For two students at Redondo Union High School, sailing is much more than a pastime. It’s a way to test their skills in a fast-paced environment and maybe someday compete in the Olympics.
A particular class of two-man sailing known as International 420 has captured the attention of RUHS junior Micky Munns and freshman Michael Fineman so much so the two practice roughly 15 hours per week during the school year.
Munns and Fineman are training especially hard in recent weeks to prepare for the 2018 International 420 World Championships in Newport, Rhode Island in August. But first they have to place well in the I-420 MidWinter Championships in Miami in February.
Their combined scores from MidWinters and a North American Championship in Miami from January will determine whether they are accepted to the world championships in Newport. To do so, they are raising up to $11,000 through a variety of local sponsors, their parents, a GoFundMe page and a fundraiser at the King Harbor Yacht Club on Sunday, Feb. 11.
For two young sailors on the west coast, the opportunities to compete in the I-420 class is rare. The pair had to travel to San Diego to lease a boat and find a captain with the skills to instruct them.
“It's a big challenge because the opportunities here are minuscule,” said father Harry Munns. “But this is the kind of boat they need to go to the next level.”
More common on the east coast, the I-420 is a unique boat that planes over top of the water when it gets under sail. This lightning fast vessel—at least for sail boats—requires agility on the part of the crew as the boat whips around, the boom flies overhead and they re-position for the coming tack.
“It's a very technically advanced boat, but once you figure it out and experience a high level of speed that makes all the hard work worth it,” Micky Munns said.
Equipped with a cable and harness, known as a trapeze, the boat allows one of the crew members to lean off the edge to counterbalance the weight, something most other competition-level boats do not include.

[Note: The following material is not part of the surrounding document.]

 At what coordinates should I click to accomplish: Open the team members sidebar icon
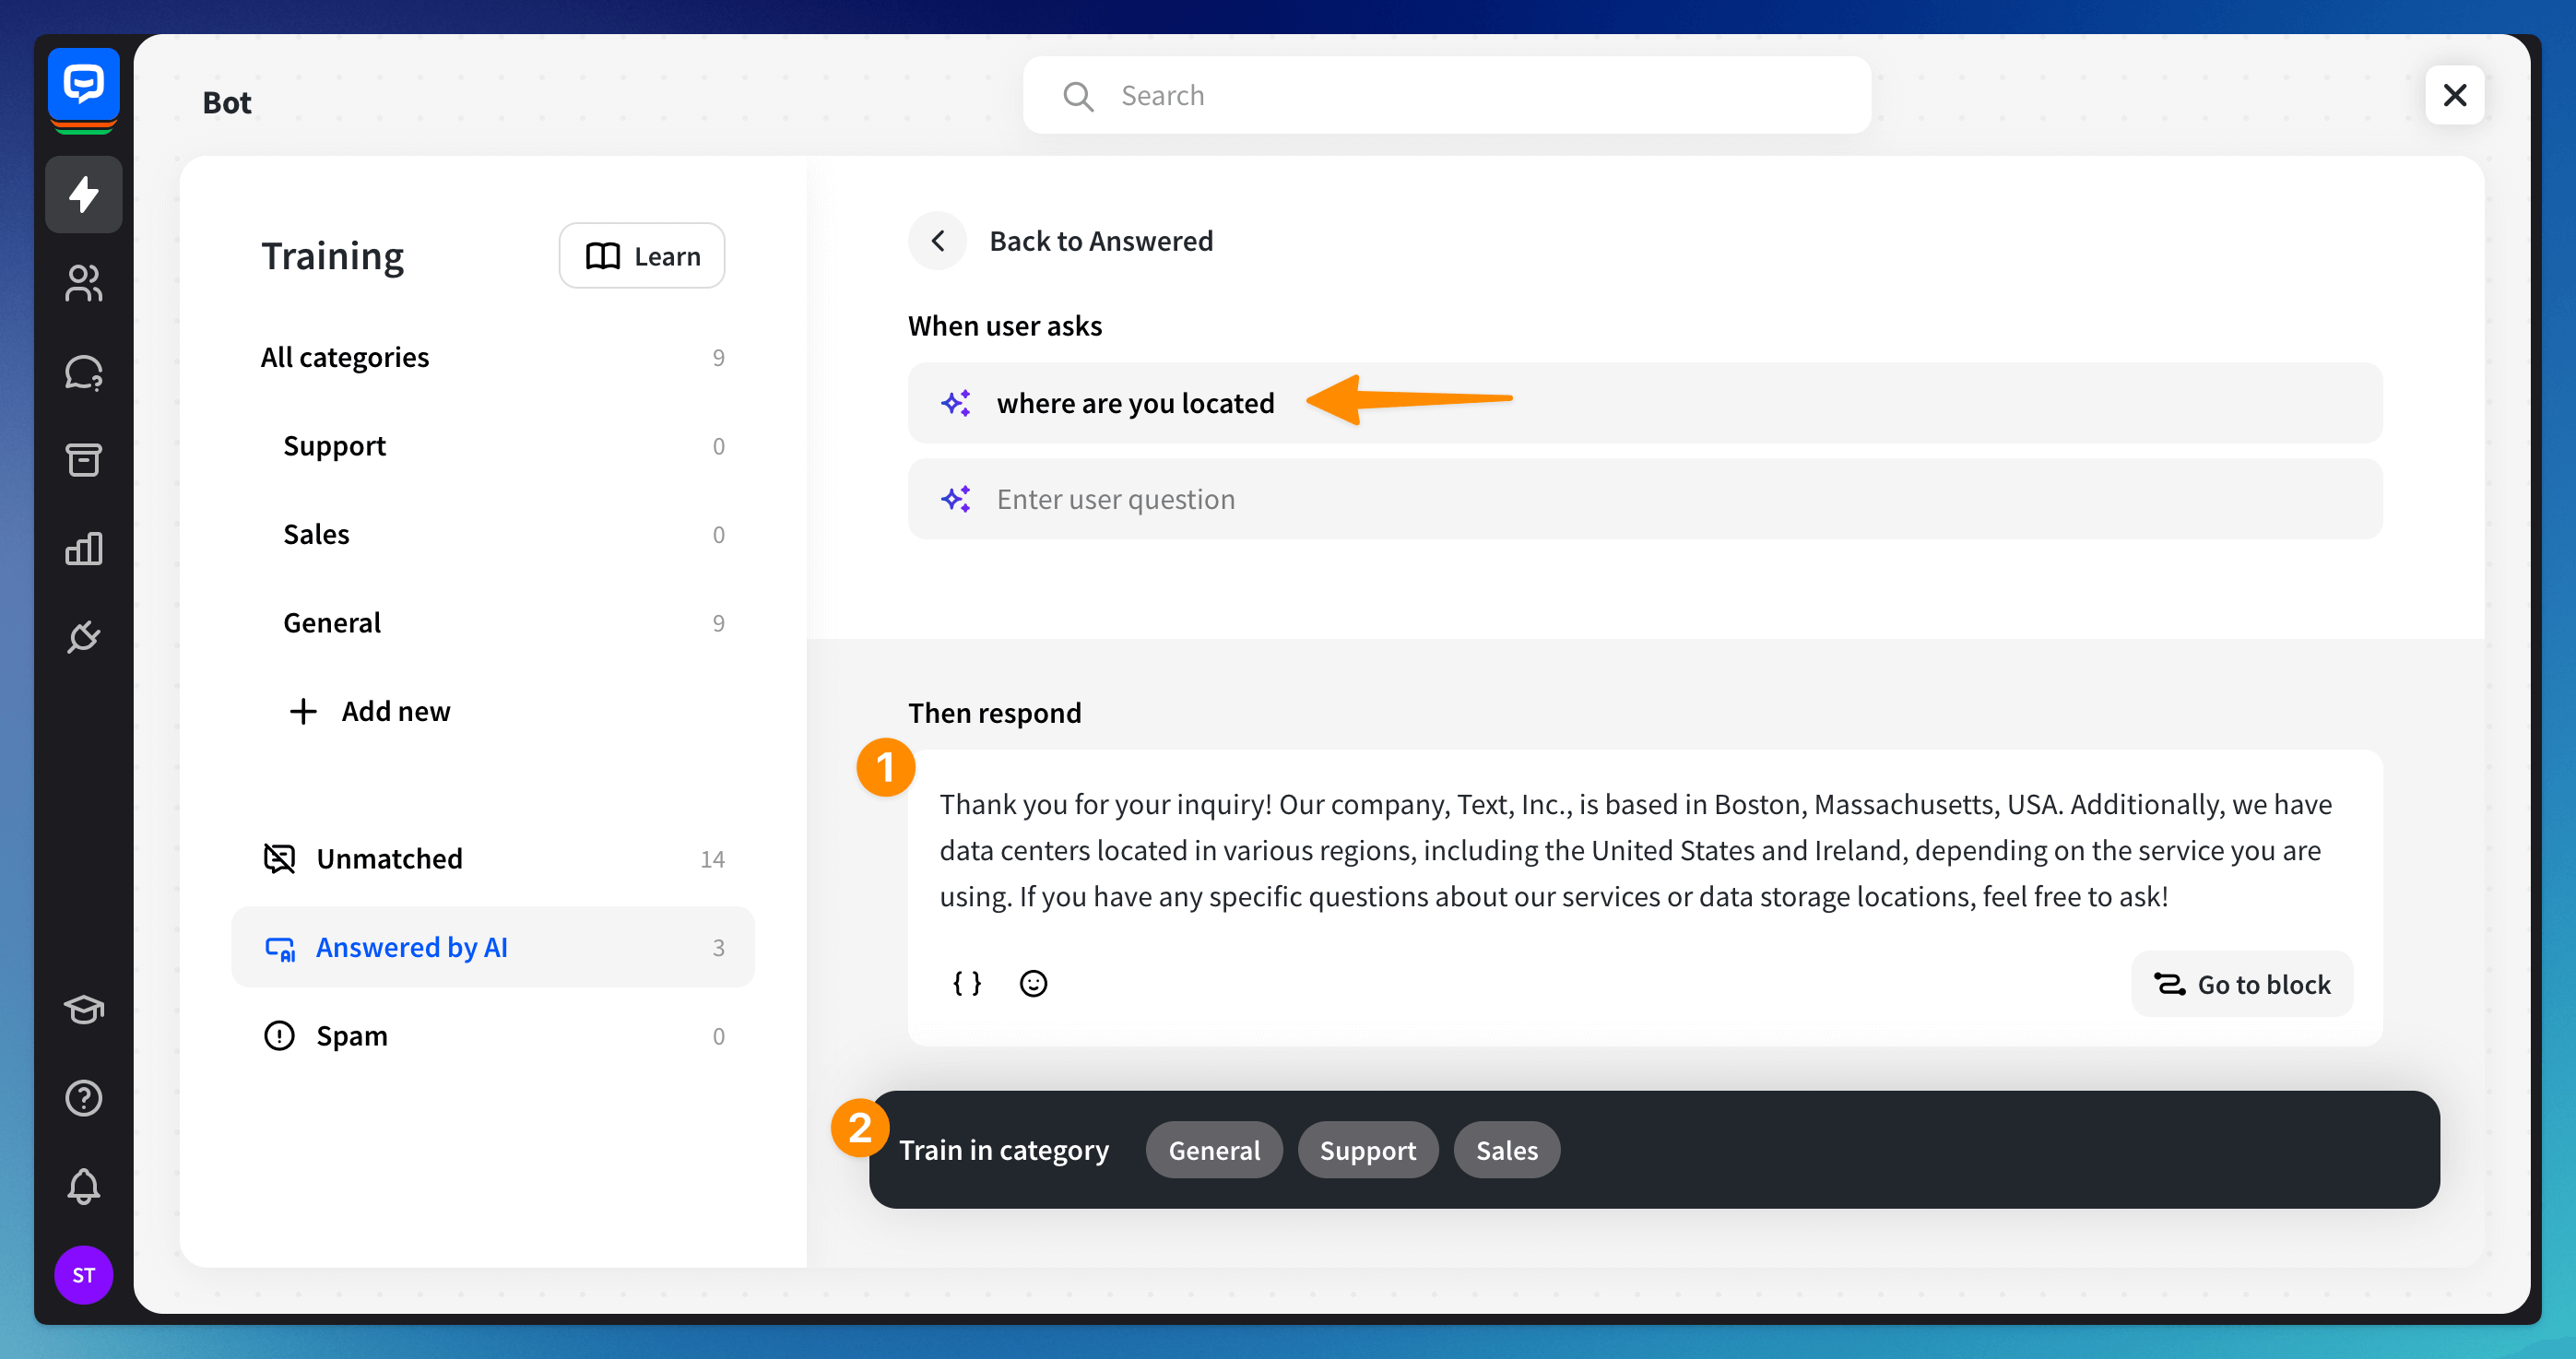click(x=83, y=283)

“It's kind of sketchy at times, but it's really fun,” Fineman, who’s the one hiking out because he’s taller and heavier than Munns. “It's kind of nerve wracking the first couple times, but it's also kind of addicting.”

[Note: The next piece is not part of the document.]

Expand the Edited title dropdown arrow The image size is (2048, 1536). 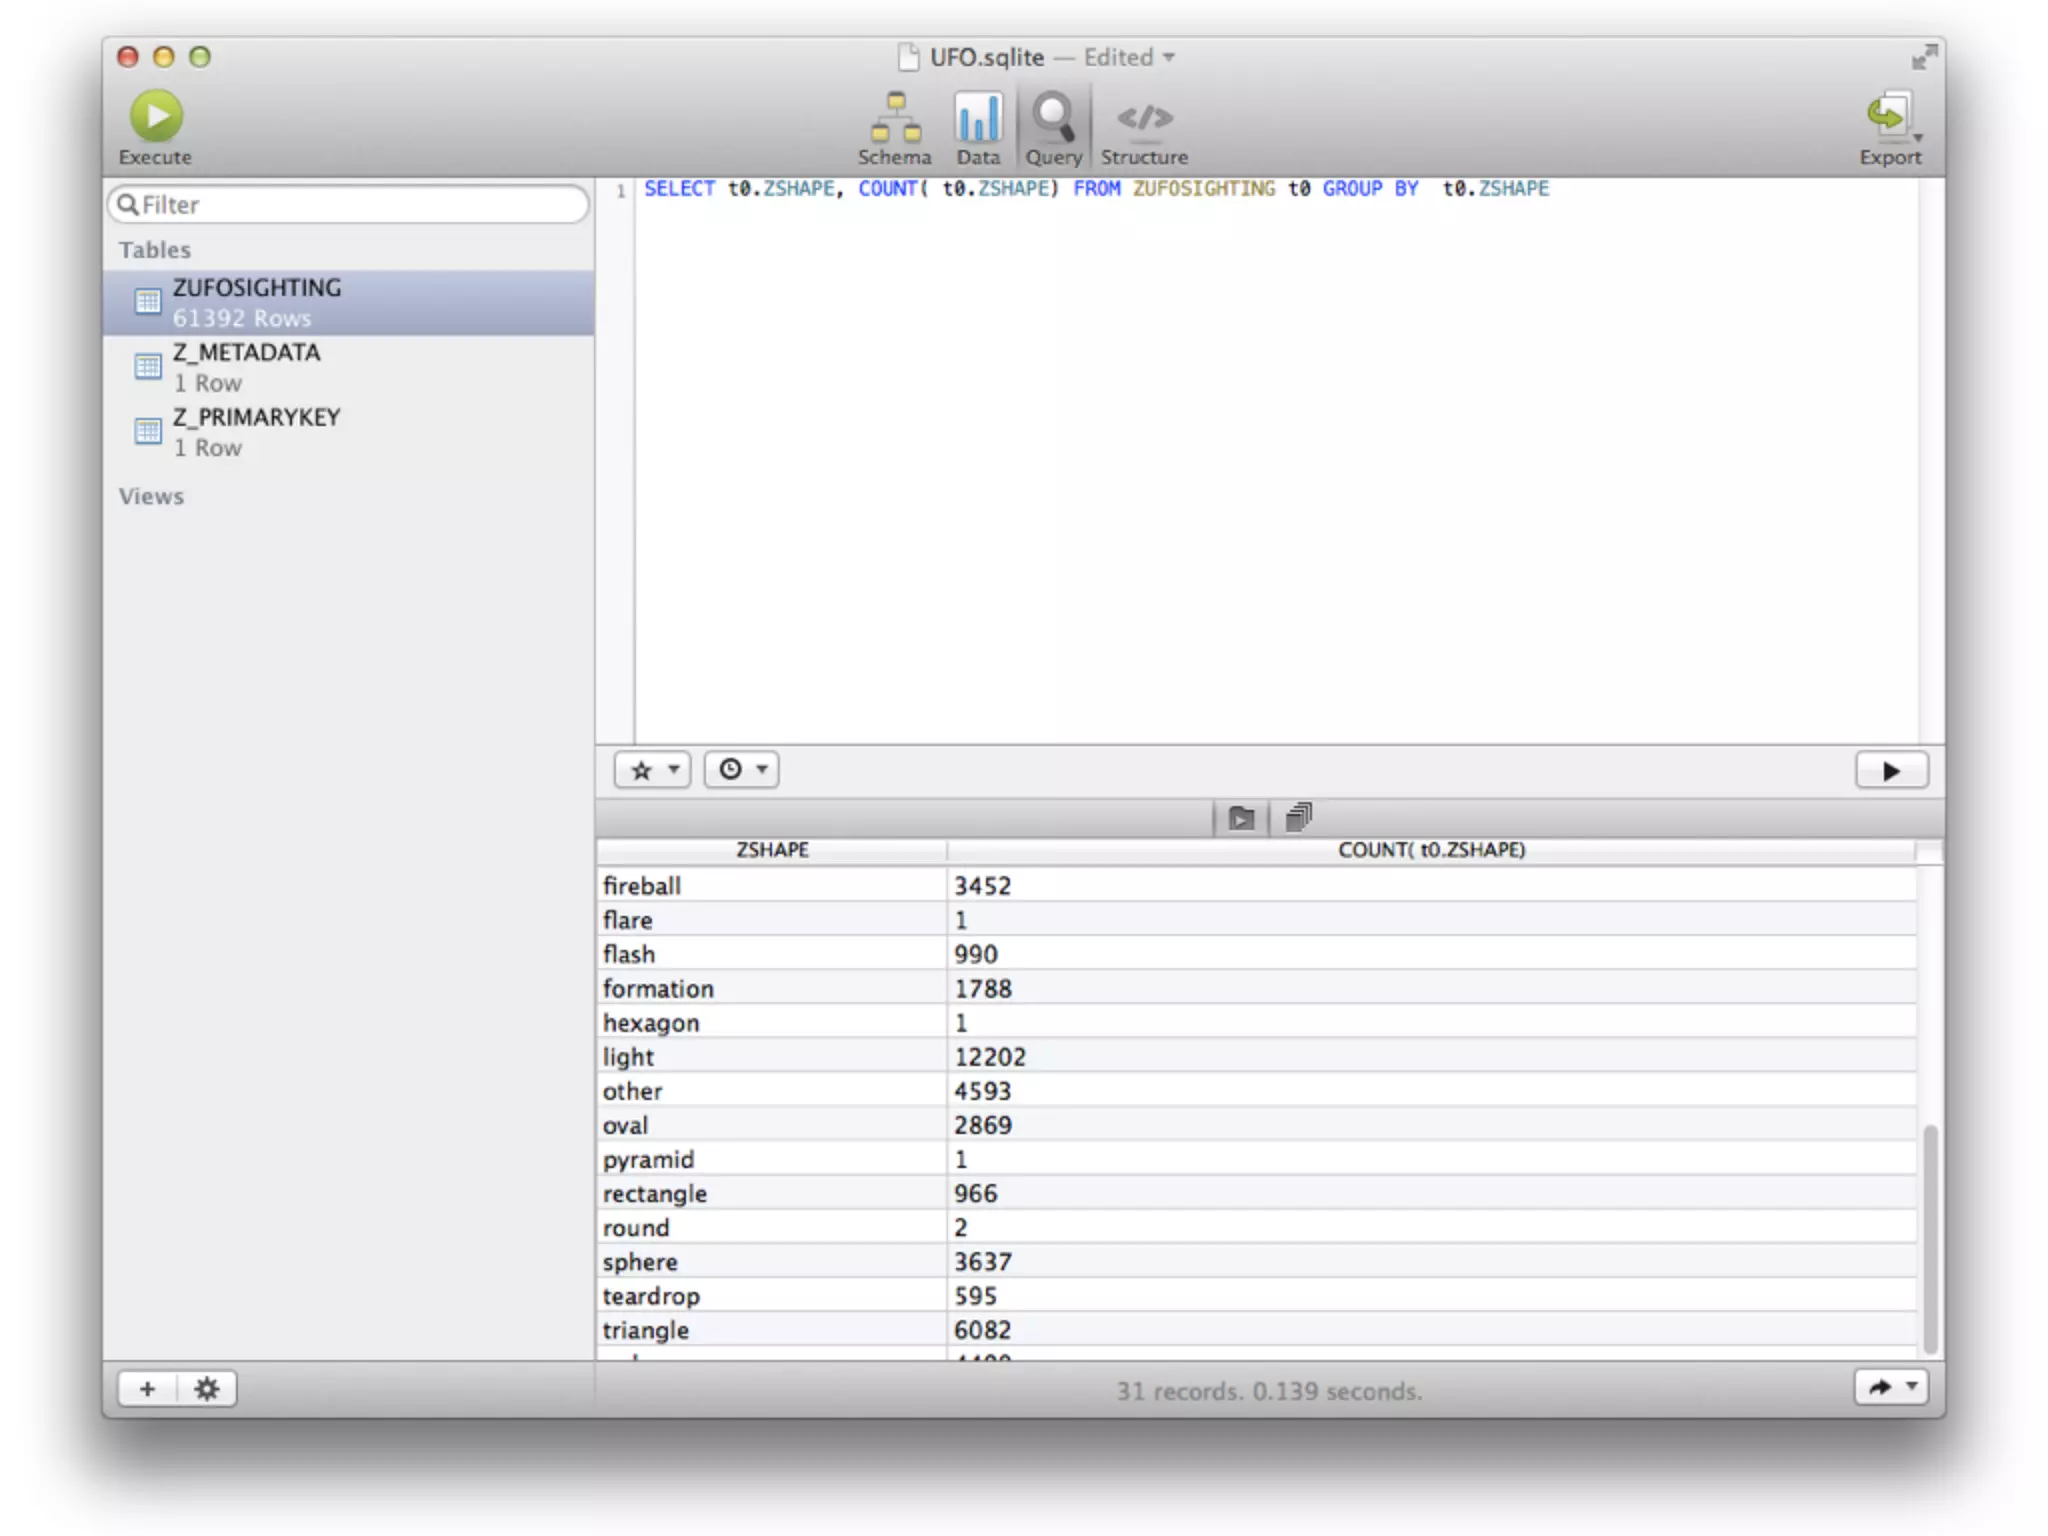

Lately, the pair has trained from the King Harbor Yacht Club on their leased I-420 and a variety of other boats just to keep up their sailing skills.
The casual observer to the sport of sailing might not realize the amount of training that goes into becoming an expert sailor. During the summer they might train all day on the water and then spend the evening watching video or discussing strategy.
For Munns, the correlation between hard work and results has been obvious.
"Sometimes I don't always work hard at everything, but I learned to have a much better work ethic with this,” Munns said. “I enjoyed the challenge because sailing is a physical and mental sport, and it's not specialized. You have to be strong and smart.”
It was during a summer sailing class in San Diego that Munns met sailing coach Maru Urban, who coached the U.S. Sailing team in the 2016 Rio Olympics. Urban introduced him to the I-420 boat and suggested they compete in an upcoming contest in Alameda Bay.
After just a few hours practicing on the boat, Munns and Fineman placed fourth in the West Coast I-420 Championships in San Diego in November. Their quick-found success inspired them to work harder.
“We realized that if we continued to apply this approach,” Munns said. “If we were already doing this well locally we could continue this success.”
If they continue to perform well, both young men said they could envision pursuing a sailing scholarship in college. Munns is setting his sights on the Olympics in maybe 10 years. The Olympic 470 class that officially competes worldwide is just a larger version of the I-420, Munns explained.
“For now I'm just working with my good friend and trying to achieve as much as we can at this level,” he said.
To contribute to the team’s efforts visit GoFundMe.com/I420campaign.
The fundraiser at King Harbor Yacht Club is Sunday, Feb. 11 from 2 p.m. to 5:30 p.m. The event includes pizza and salad, along with a raffle and a discount sale of seascape paintings by Munn’s mother, Cindy Compert, a professional artist.